John Alderton tells TV & Entertainments Editor Viv Hardwick why he's delighted to be taking on a major theatre tour which involves wife, Pauline Collins, and daughter, Kate, plus one of his sons.
POPULAR actor John Alderton has retired and come back and is not merely taking on a stage reunion after 20 years with wife Pauline Collins, but also involving two of his children in the premiere tour of dark-humoured Going Straight.
By some strange quirk of fate I was actually in the audience at the West End's Savoy Theatre the last time that TV's famed couple acted together - in Rattle Of A Simple Man.
"Pauline and I have done plenty of work together and films since then, but I retired three years ago after 40 years of dressing up and pretending to be somebody that you're not," explains Alderton, who now admits he soon got bored with a period of playing golf and travelling the world.
Collins talked him into discussing the cameo role of dying husband John in hit movie Calendar Girls and after a Royal Court Theatre appearance he was approached by theatre impresario Bill Kenwright about the "daunting" lead role of Michael in Going Straight.
Collins isn't appearing as his wife and the couple's actress daughter, Kate, pops up as a film researcher while oldest son, Nick, helped with video and a Spanish voice used in the production coming to Darlington's Civic Theatre next week. Younger son, Richard, is likely to be in the audience because he's currently based in Newcastle.
"Bill Kenwright said he couldn't think of anybody that he wanted to play it more. I read the part and said 'you must be mad, I can't do this... it's too big, too long and I'm too old'," recalls Alderton, who eventually changed his mind when his wife and daughter got involved in readings and the buzz of acting in another Richard Harris play - he'd previously starred in The Maintenance Man - sank in.

◆ **Stored data**:
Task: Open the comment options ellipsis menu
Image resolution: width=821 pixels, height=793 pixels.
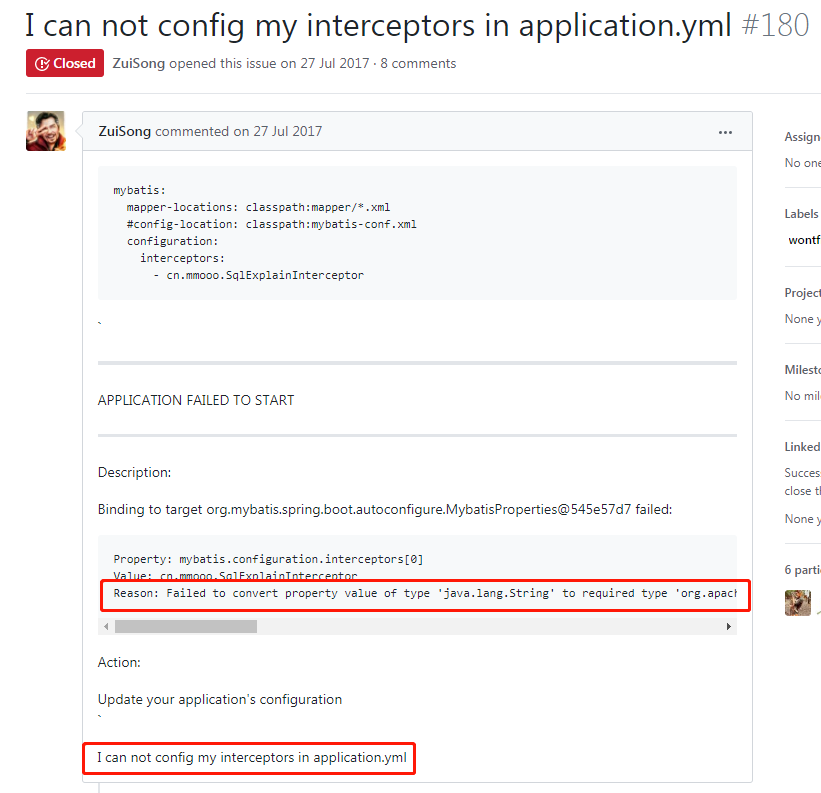Action: [725, 132]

◆ **What to work on**:
1/ Name every member of John Alderton's family mentioned in the article about him, with each person's relation to him.
2/ In the article about John Alderton, what role did Bill Kenwright approach him to play?
3/ Proceed with the article about John Alderton from the point where it stops.

◆ **Expected responses**:
1/ Pauline Collins, his wife; Kate, his daughter; Nick, his oldest son; Richard, his younger son.

2/ The lead role of Michael in Going Straight.

3/
"Bill Kenwright is also a very persuasive man, even when he's juggling Everton Football Club and Wayne Rooney's future at the same time," he jokes. "I said to Pauline that it was a great chance to work with Kate before the wheelchairs come along, so we decided to do it and the play's a tremendous success," Alderton adds.
The actor now finds himself cast as ex-East End villain Michael who has tried to retire to Spain's Costa Del Sol only to have his retirement with a young wife disturbed by a series of callers with mysterious motives.
Demand for tickets has outstripped demand mainly because the Alderton-Collins relationship captivated millions in ITV's Upstairs Downstairs.
The actor is clearly overwhelmed by the warmth shown by audiences to the couple and says: "The extraordinary thing is that you do bring baggage good and bad with you. People come with preconceptions thinking it's going to be John and Pauline, all lovable and likeable, but we are not. To start with there's a lot of laughs then things happen and it becomes quite scary.
Not everyone in the audience knows we're married, but a lot do and have that in the back of their minds, so when they see me making love to another woman on stage they're obviously wondering 'what does Pauline think about that?' The British public have always liked a husband and wife acting team, why that should be I've no idea, but it could be because they're in on a kind of secret when the pair are acting on stage," he adds.
Despite his Northern connections, Alderton was born in Hull, the actor has never played Darlington's Civic Theatre before and says he's looking forward to appearing at a fantastic venue.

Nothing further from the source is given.